SACRAMENTO, Calif. — Earlier this month, St. Francis High School in Sacramento came under fire after students and alumni called out the school claiming a pattern of systemic racism.
The school has since vowed to address and correct those claims. For the families of students that attend the school, they say they've worked hard to provide incredible opportunities for their kids. They say they are hurt these opportunities were met with unmerited discrimination.
"I stopped speaking up at a point because I felt like I wasn't being heard,” recalled Allesse Patterson.
Alexis Dozier shared with ABC10 how vulnerable she felt.

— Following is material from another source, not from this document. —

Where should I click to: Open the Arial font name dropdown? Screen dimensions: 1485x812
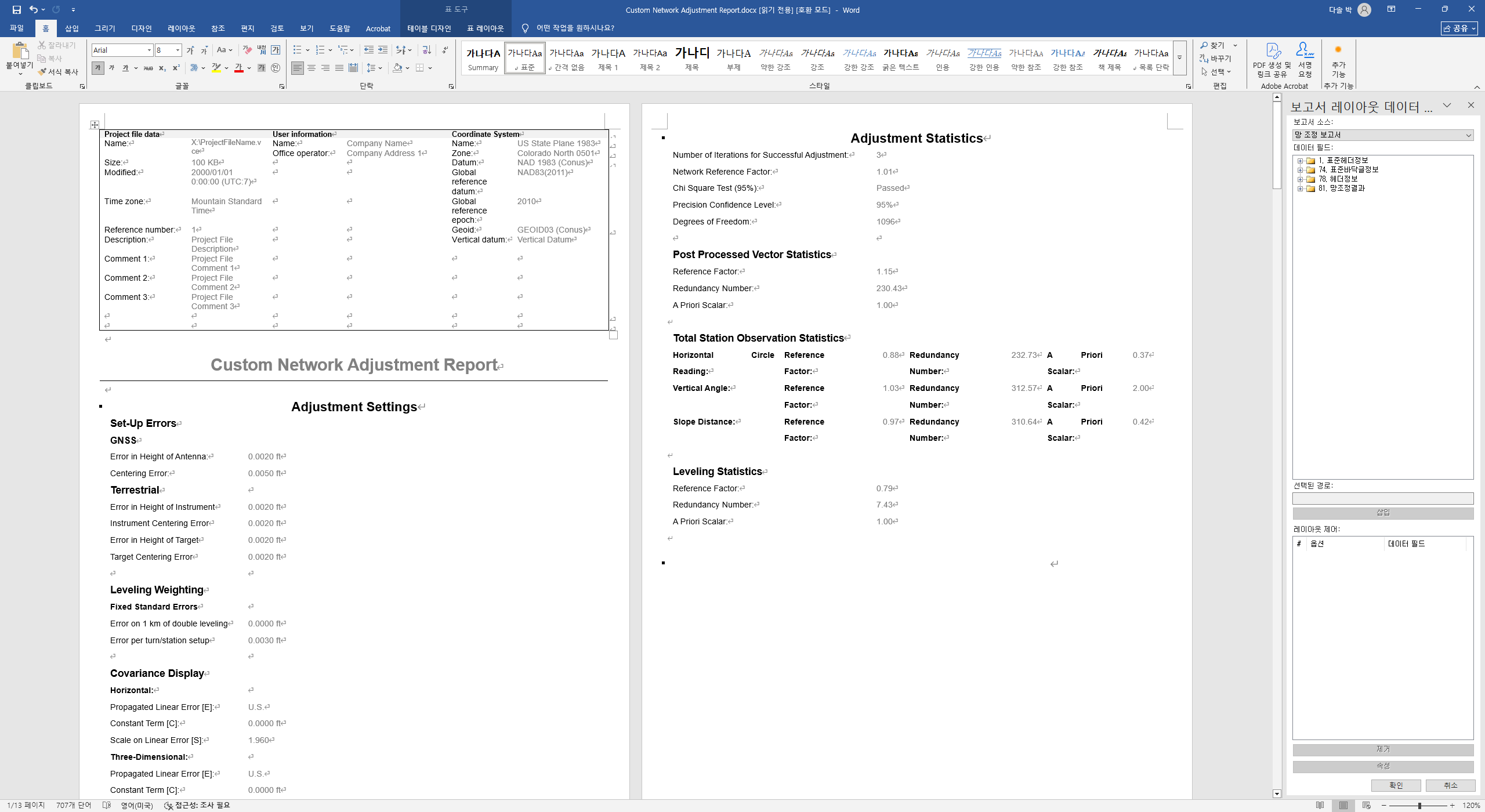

"Any black or brown kid is a novelty. It's obvious that we don't fit in there. We stick out and so we're a target for a lot of the students and a lot of the teachers," Dozier said.
“Imagine your child coming home with this report of how things were going at school,” said LaShelle Dozier, Alexis' mom.
LaShelle, even as a high-ranking executive at her job, says it's impossible to escape racism or discrimination.
“As a black woman who has been in leadership, I knew this would be something that she would have to confront," LaShelle said.
All over the globe, since the death of George Floyd, private schools have been dealing with a reckoning from its students of color. From the UK to New York to Northern California - parents and students say enough is enough.
Tia and Immauri Patterson say black parents must really think when picking predominantly white schools for their children.
“Can our kids handle it?” asked Tia. She believes the problem is too widespread and leaves other students out of the loop.
"The stories I had heard from other parents of color and knowing that I had a son of color who did not have the same spirit of conviction, I didn't want his spirit to be crushed," Tia said.
Black parents like LaShelle, Immauri, Tia, and so many others ABC10 talked to say they've worked incredibly hard to build a life so they could give their kids access to opportunities at some of the most elite private schools hoping that the pros would outweigh the blaring cons. Too many times, they say, that hope was met with disappointment.
Tia said she believes the schools need to do more.
"If you are neutral in situations of injustice, you have chosen the side of the oppressor," said Tia.
When asked if she’d tell other Black or students of color to choose St Francis, LaShelle replied, “The jury is still out." Her daughter Alexis said, "Right now in 2020, I would say ‘no.’ However, if I had the option to do it over again, I would do it over again."
Saint Francis has responded to the allegations of racism on its campus. The alumni and current students proposed action items to address the situation. School officials with St. Francis High School tell ABC10 that they are working with the students on those action items and time table in place to hold themselves accountable.